Extract start
Important Guidelines for Optimizing Speed and Sensitivity in Small-Molecule LC-UV and LC-MS

May 1, 2005
Richard A. Henry

David S. Bell

LCGC North America

LCGC North America, LCGC North America-05-01-2005, Volume 23, Issue 5
Page Number: 496–507

As LC-UV and LC-MS have become preferred instrumental methods for fast, sensitive analysis, many scientists are searching for ways to optimize performance.

The task of developing a new analytical method usually falls to someone who has at least several years of high performance liquid chromatography (HPLC) experience. Using this experience, the analyst selects appropriate instruments and columns that are likely to succeed for the analysis. A simple analysis frequently can be accomplished with C18 columns, isocratic mobile phases, and a wide variety of HPLC instrument designs. However, difficult analyses might require consideration of columns having special selectivity, use of mobile phase gradients, and very careful instrument selection.

To optimize methods for maximum sensitivity (1), one should start with a detector that exhibits a high signal-to-noise ratio (S/N) for each component. When LC–UV is not adequate, sensitive techniques such as LC-mass spectrometry (MS) must be considered, or the sample must be concentrated. It is also important to keep retention factors small (k = 1–5) as long as peak resolution can be maintained. Because modern 5-μm packings routinely exhibit about 750 plates/cm (75,000 plates/m), a 5-cm column can create a rugged separation system having several thousand total plates. Such short columns often can provide adequate resolution, especially with LC–MS, if selectivity has been optimized. Small internal diameter columns can provide additional sensitivity by minimizing sample dilution when limited sample amount is available; however, excessive instrument dispersion volume can reduce efficiency and offset any sensitivity gains achieved. Finally, detector signal can be maximized by introducing the largest practical sample volume. Often, >10% of the column volume can be injected before loss of resolution is noticed (even more can be injected under gradient conditions). Column volume can be estimated from the solvent front using the relationship VM = tM F, where tM is retention time of an unretained peak and F is flow rate.
Extract end
Source excerpt start
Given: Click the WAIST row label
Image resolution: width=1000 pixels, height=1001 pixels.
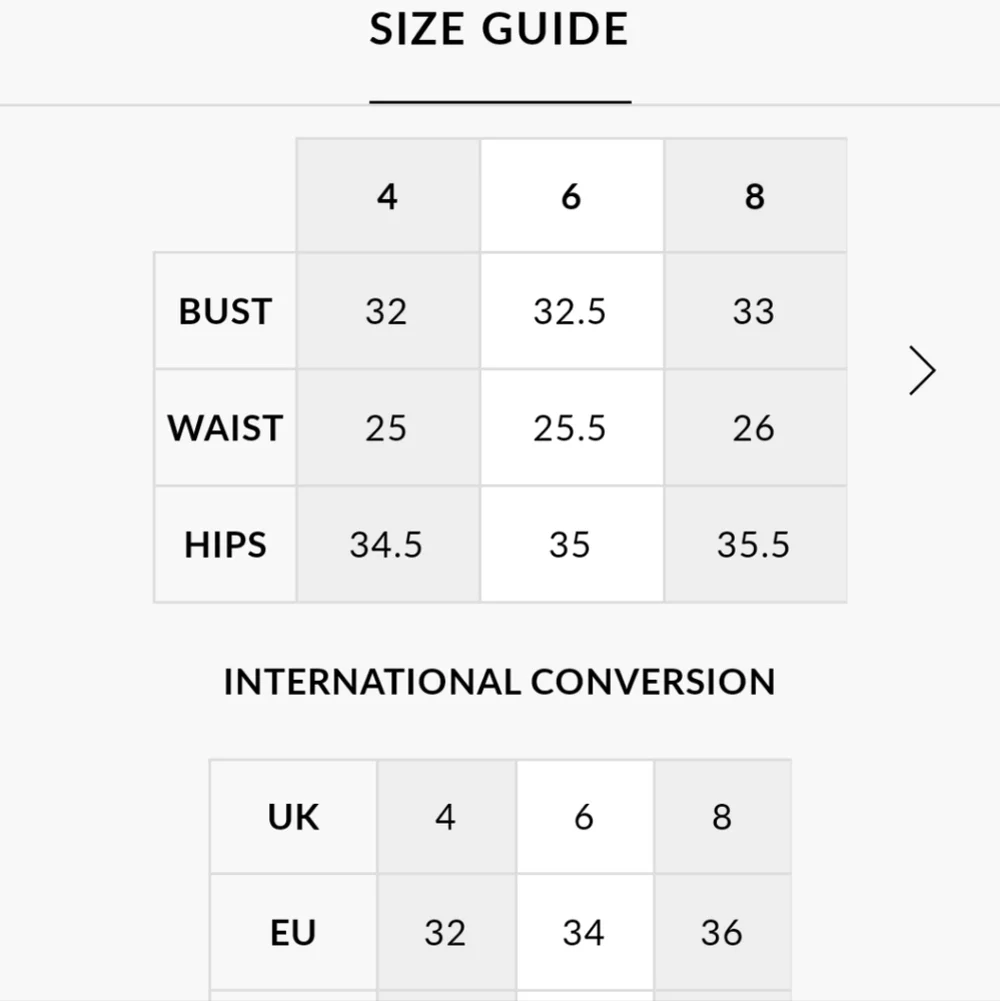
Source excerpt end
→ To be done
(a) Please translate this sentence from the LC optimization article into Spanish: "Finally, detector signal can be maximized by introducing the largest practical sample volume."
(b) List every abbreviation that the LC optimization article spells out in full, each with its expansion.

→ Task-by-task solutions
(a) Por último, la señal del detector puede maximizarse introduciendo el mayor volumen de muestra práctico.

(b)
- HPLC: high performance liquid chromatography
- S/N: signal-to-noise ratio
- MS: mass spectrometry